* _TASK PROMPT_: Here is a block of records. Copy every one of them exactly.

* _EXERCISE INPUT_:
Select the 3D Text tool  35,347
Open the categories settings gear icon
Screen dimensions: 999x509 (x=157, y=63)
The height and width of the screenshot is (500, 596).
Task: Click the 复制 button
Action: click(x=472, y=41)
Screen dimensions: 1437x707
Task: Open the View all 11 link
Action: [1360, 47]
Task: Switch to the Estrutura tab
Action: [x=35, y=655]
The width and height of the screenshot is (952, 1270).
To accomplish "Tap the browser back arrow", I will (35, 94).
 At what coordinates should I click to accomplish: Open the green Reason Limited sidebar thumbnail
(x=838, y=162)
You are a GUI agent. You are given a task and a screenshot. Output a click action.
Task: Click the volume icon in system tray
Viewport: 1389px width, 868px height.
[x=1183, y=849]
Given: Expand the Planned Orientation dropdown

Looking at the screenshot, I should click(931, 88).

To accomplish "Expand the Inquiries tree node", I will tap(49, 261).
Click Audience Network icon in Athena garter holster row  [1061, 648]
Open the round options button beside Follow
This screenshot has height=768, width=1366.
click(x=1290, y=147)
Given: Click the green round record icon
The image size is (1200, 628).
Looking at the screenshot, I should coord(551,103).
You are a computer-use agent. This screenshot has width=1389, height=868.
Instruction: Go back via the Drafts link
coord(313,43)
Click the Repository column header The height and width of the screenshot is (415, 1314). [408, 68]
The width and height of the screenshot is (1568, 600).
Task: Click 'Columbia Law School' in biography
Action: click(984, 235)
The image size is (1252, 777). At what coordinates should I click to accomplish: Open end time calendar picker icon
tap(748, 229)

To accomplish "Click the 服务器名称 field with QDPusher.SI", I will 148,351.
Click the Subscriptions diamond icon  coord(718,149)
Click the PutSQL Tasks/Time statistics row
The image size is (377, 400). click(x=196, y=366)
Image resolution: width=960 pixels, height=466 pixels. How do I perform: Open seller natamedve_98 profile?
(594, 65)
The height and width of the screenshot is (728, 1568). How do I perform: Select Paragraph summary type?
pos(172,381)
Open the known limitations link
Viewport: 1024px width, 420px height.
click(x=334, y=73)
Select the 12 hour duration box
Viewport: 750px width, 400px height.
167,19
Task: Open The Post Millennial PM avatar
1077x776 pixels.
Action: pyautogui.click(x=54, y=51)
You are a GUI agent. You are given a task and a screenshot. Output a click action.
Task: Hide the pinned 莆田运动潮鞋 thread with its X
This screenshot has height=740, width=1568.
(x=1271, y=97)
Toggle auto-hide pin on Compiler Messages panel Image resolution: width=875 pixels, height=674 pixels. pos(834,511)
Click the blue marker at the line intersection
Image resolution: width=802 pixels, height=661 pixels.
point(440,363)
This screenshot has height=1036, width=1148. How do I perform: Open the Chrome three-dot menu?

* _RESULT_:
Select the 3D Text tool  35,347
Open the categories settings gear icon
Screen dimensions: 999x509 (x=157, y=63)
The height and width of the screenshot is (500, 596).
Task: Click the 复制 button
Action: click(x=472, y=41)
Screen dimensions: 1437x707
Task: Open the View all 11 link
Action: [1360, 47]
Task: Switch to the Estrutura tab
Action: [x=35, y=655]
The width and height of the screenshot is (952, 1270).
To accomplish "Tap the browser back arrow", I will (35, 94).
 At what coordinates should I click to accomplish: Open the green Reason Limited sidebar thumbnail
(x=838, y=162)
You are a GUI agent. You are given a task and a screenshot. Output a click action.
Task: Click the volume icon in system tray
Viewport: 1389px width, 868px height.
[x=1183, y=849]
Given: Expand the Planned Orientation dropdown

Looking at the screenshot, I should click(931, 88).

To accomplish "Expand the Inquiries tree node", I will tap(49, 261).
Click Audience Network icon in Athena garter holster row  [1061, 648]
Open the round options button beside Follow
This screenshot has height=768, width=1366.
click(x=1290, y=147)
Given: Click the green round record icon
The image size is (1200, 628).
Looking at the screenshot, I should coord(551,103).
You are a computer-use agent. This screenshot has width=1389, height=868.
Instruction: Go back via the Drafts link
coord(313,43)
Click the Repository column header The height and width of the screenshot is (415, 1314). [408, 68]
The width and height of the screenshot is (1568, 600).
Task: Click 'Columbia Law School' in biography
Action: click(984, 235)
The image size is (1252, 777). At what coordinates should I click to accomplish: Open end time calendar picker icon
tap(748, 229)

To accomplish "Click the 服务器名称 field with QDPusher.SI", I will 148,351.
Click the Subscriptions diamond icon  coord(718,149)
Click the PutSQL Tasks/Time statistics row
The image size is (377, 400). click(x=196, y=366)
Image resolution: width=960 pixels, height=466 pixels. How do I perform: Open seller natamedve_98 profile?
(594, 65)
The height and width of the screenshot is (728, 1568). How do I perform: Select Paragraph summary type?
pos(172,381)
Open the known limitations link
Viewport: 1024px width, 420px height.
click(x=334, y=73)
Select the 12 hour duration box
Viewport: 750px width, 400px height.
167,19
Task: Open The Post Millennial PM avatar
1077x776 pixels.
Action: pyautogui.click(x=54, y=51)
You are a GUI agent. You are given a task and a screenshot. Output a click action.
Task: Hide the pinned 莆田运动潮鞋 thread with its X
This screenshot has height=740, width=1568.
(x=1271, y=97)
Toggle auto-hide pin on Compiler Messages panel Image resolution: width=875 pixels, height=674 pixels. pos(834,511)
Click the blue marker at the line intersection
Image resolution: width=802 pixels, height=661 pixels.
point(440,363)
This screenshot has height=1036, width=1148. How do I perform: Open the Chrome three-dot menu?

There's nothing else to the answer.